* Start SOURCE EXTRACT *

Pentaho is pretty impressive because they take a platform approach, not just a reporting server. So even though each individual component may not be as fully developed as it needs to be – architecturally I think they have a sound approach. The work we will do with Pentaho will be more along the lines of how can we make it easier to use – whether that will be via plug-ins, or embedding Pentaho in our own build, we will try that out and see what makes sense.

Stay tuned, and of course, your feedback is much appreciated, as always.


In Commercial Open Source, Partners = Community

What wowed me most at the Pentaho Global Partner Submit (#PGPS in Twitter) was, well.. the partners, or the partner program, I should say.

Back in the day, when we submitted our open source projects to sourceforge – we would sit there checking the number of downloads almost every minute, obsessing over the daily downloads and sourceforge ranking. A lot of this was driven by (besides the desire to be famous and get geek cred) the belief that more downloads = larger community = more “contribution” from the community.

This did not turn out to be true.

And not just for us, but for most open source enterprise applications out there, number of downloads has nothing to do with community participation. For that, you have to go beyond the realms of sourceforge forums and tracker – and actually actively build a community.

How do you do that? Well, after spending 2 days at PGPS, I am deeply impressed how great of a job Pentaho has done in building a thriving community via their partnership program. What we expected back in the day from our downloaders, Pentaho is exactly getting that from their partners. Partners are writing new features (e.g. Community Dashboard Framework, integration to CMS, single sign on, etc etc), they are fixing major bugs, they are writing books, they are even actively participating in shaping the roadmap. Simply amazing!

Whether this is a phenomenon unique to “commercial open source” – we don’t know, but look – for almost every enterprise open source project, at some point, reality kicks in, and we have to worry about monetization – so many of us become “commercial”. Of course, that immediately brings a tension between the users of the “free” version versus the “premium” version – as in, “why did you put feature ABC only in premium, and not in the free one, you greedy capitalistic pig?”

Well, one answer – “free” doesn’t pay the bills, “premium” does. “Free” is also probably justifiable if there was some contribution, but as we have seen – most of the people download and use open source for free, but they don’t contribute anything. Over time, this becomes unbearably taxing for the core developers of the open source project.

But amazingly, you can get more contributors to your “premium” version (and “free” version as well by extension) if you build a great partnership program around it like Pentaho has done. This is because not only the “premium” version pays Pentaho’s rent, it also helps their partners to pay their rent as well.

So yes, this isn’t the good old open source where it was all about freedom, peace, and love. This one is definitely about the money, but the twist is — it does share the wealth AND the open source bit makes it much easier for partner to participate and contribute. And in doing so, it brings back the extremely sought-after “community contribution” back in the game, which is the life/death factor for any open source project.

* End SOURCE EXTRACT *
* Start STORED RECORDS *

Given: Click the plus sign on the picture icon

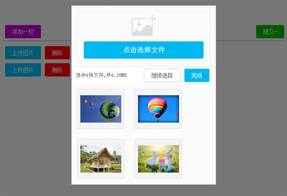Looking at the screenshot, I should [152, 19].
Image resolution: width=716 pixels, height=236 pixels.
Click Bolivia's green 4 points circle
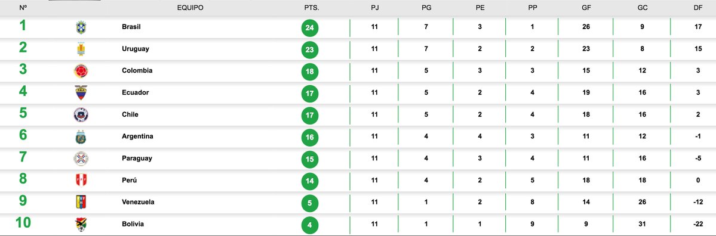(310, 225)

* End STORED RECORDS *

■ **REQUIRED ACTIONS**
1. According to the post on commercial open source partnerships, what did the author's team obsess over after submitting their projects to sourceforge?
2. Carry on the post on commercial open source partnerships past its last sentence.

■ **ANSWERS PER TASK**
1. The daily download numbers and their sourceforge ranking.

2.
So Pentaho  – hats off to you guys for showing how to build a thriving community around commercial open source via a great partner program. Don’t ever go to the dark side :)

Forrester Wave Categorizes OpenI as “Reporting Tool” – You Agree?

The Forrester Wave™: Open Source Business Intelligence (BI), Q3 201” report by Boris Evelson came out today (Aug 10, 2010), categorizing OpenI as a “Reporting Tool”

While we feel honored that Forrester took notice (last year they had pretty much called us “dead”), it is interesting to see that they see the Open Source BI land fragmented into different specialty components – “data integration” tools (which we’re guessing is the same as ETL), “data reporting” tools,  “advanced analytics” tools, and “geospatial analytics” tools. Only open source projects that qualify as comprehensive “BI Suite” are BEE, Jaspersoft, Pentaho, and SpagoBI.

And then further on, they say that — according to “Forrester’s 157-criteria evaluation of open source BI vendors, we found that Actuate BIRT led the pack because of richness of reporting functionality. Jaspersoft Enterprise, SpagoBI, Pentaho Enterprise, and Pentaho Community are close behind and also offer much fuller and broader BI stack than Actuate BIRT, including extract, transform, and load (ETL) and advanced analytics functionality.”

We’d love to see their what their 157 criteria are – but the full report costs US$1,749 – probably one of the few scenarios where a report on enterprise software costs more than most of the individual software licenses, but that’s open source for you.

So, what does it all mean? Well, for open source projects like OpenI, the Forrester Wave is a good place to get mentioned, because it will attract some new people to at least look at our software.  We’d beg to differ and state that we are more than just a “reporting tool”, but at the end of the day, that’s mostly just semantics. It probably benefits Actuate BIRT the most since it gets raving reviews over Pentaho and JasperSoft because of “richness of reporting functionality” (eye candy?), but Pentaho and JasperSoft can take a bit of comfort for being described as having “much fuller and broader BI stack than Actuate BIRT”.

However, a casual customer who is looking for a decent open source BI solution could care less for all this, because what they’d like to know is who can meet their requirements with the least amount of effort/cost and highest amount of reliability. Perhaps reports like these should also consider factors such as ease of adoption, TCO, support, license friendliness, and if there are any vertical solution packs offered on the open source stack, whether paid versions or not. One of the key strengths of any open source project is the community behind it, and what type of ecosystem it has been able to create where people in the community are building new solutions (plug-ins, extension components, etc.) and are really involved in advancing the platform as opposed to having all new development just coming from the open source company’s internal development team.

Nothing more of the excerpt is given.